Harta di tangannya hancur dan hancur dalam sekejap. Emas terkoyak-koyak dan permata berubah menjadi debu, tersebar di udara.
“…Tanah yang melimpah. Benda-benda tak berguna ini sepertinya punya nilai.” -ucap uskup
“Jika Anda menginginkan…” -ucap Hantu Uang
Namun, Guru Agung tidak menunjukkan tanda-tanda keterkejutan.

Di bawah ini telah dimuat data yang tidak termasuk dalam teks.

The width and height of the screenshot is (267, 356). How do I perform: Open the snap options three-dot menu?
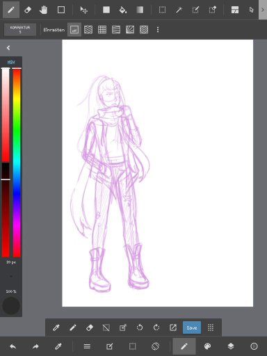[x=158, y=30]

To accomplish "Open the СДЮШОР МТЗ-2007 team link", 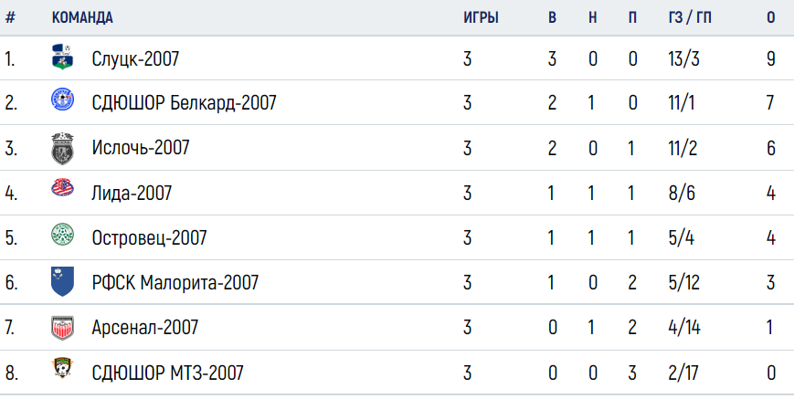I will click(x=167, y=373).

“Kekayaan seperti gunung. Atau tanah tempat tinggal rakyatmu.” -ucap Hantu Uang
“…”
“Aku tidak bisa menjamin bisa menyediakan segalanya di dunia ini, tapi sebagian besar aku yakin bisa mengabulkannya.” -ucap Hantu Uang
“Hmm.” -ucap uskup
“Bicaralah. Apa yang Anda inginkan? Melakukan bisnis dengan kerugian tidak mungkin terjadi. Apa yang kami peroleh akan terlalu kecil dibandingkan dengan apa yang kami tawarkan.”-ucap Hantu Uang
Danjagang mengangkat bibir tegasnya.
“Gandum, tanah, kekayaan… kami tidak membutuhkannya.” -ucap uskup
“Kemudian?” -ucap Hantu Uang
Sang Guru Besar Sepuluh Ribu Emas tetap tidak terpengaruh. Mereka jelas menginginkan sesuatu, jadi tidak ada alasan untuk ragu.
“Tapi… menurutku, kau memiliki apa yang kuinginkan.” -ucap uskup
Danjagang menatap langsung ke arah Guru Besar.
“Katakan padaku, orang kafir.” -ucap uskup
“Apakah reputasimu begitu tinggi hingga mengguncang seluruh wilayah tengah?” -ucap uskup
Sang Guru Agung mengangguk pelan.
“Reputasiku tidak serendah itu.” -ucap Hantu Uang
“Bagus. Kalau begitu, sudah beres.” -ucap uskup
Danjagang tersenyum tipis.
“Kematianmu pasti akan diketahui seluruh negeri. Sampai-sampai semua orang tahu kami ada di sini.” -ucap uskup
Ekspresi tenang dari Guru Agung, yang dipertahankan selama ini, bergerak sejenak.
“Apa maumu…” -ucap Hantu Uang
“Sekarang, tutup mulutmu yang kotor, dasar orang kafir yang kotor. Suaramu saja rasanya sudah membuat telingaku membusuk.” -ucap uskup
Rasa haus darah mulai terpancar dari mata Danjagang.
“Yang aku butuhkan hanyalah pengakuan. Berteriaklah. Berteriaklah sampai tenggorokanmu pecah. Biarkan ratapan menyedihkanmu bergema ke seluruh dunia.” -ucap uskup
“Gila…” -ucap Hantu Uang
Warna kulit Guru Agung tiba-tiba berubah.
Kegilaan yang terpancar dari Danjagang seolah mencekik nafasnya sejenak.
“Negosiasi telah gagal. Incar pemimpin musuh!” -ucap Hantu Uang
Namun demikian, satu aspek keberuntungannya adalah mereka telah berhadapan dengan komandan musuh tepat di depan mereka. Jika mereka bisa menghilangkan yang satu ini, musuh yang tersisa akan mudah ditangani!
“Bunuh dia!” -ucap Hantu Uang
Ketika Guru Agung memberi perintah, tentara elit Benteng Hantu Hitam bergegas menuju uskup, memancarkan aura yang tajam dan menusuk.
Tapi pada saat itu…
Kwaaaaaang!
Badai energi, berpusat di sekitar Danjagang, melanda. Ilmu hitam melonjak seperti amukan naga yang sangat besar, tanpa henti mencapai ke langit.
Dihadapkan pada tontonan besar ini, para prajurit elit Benteng Hantu Hitam yang sedang menyerang menghentikan langkah mereka, hampir secara naluriah.
“Apa… apaan…” -ucap prajurit
Apakah ini benar-benar pemandangan yang diciptakan oleh manusia?
Di tengah pusaran yang gelap dan berputar-putar, semburan cahaya merah mengalir keluar.
“Hanya kematian yang akan membuatmu berharga!” -ucap uskup
Sihir Danjagang meledak ke segala arah.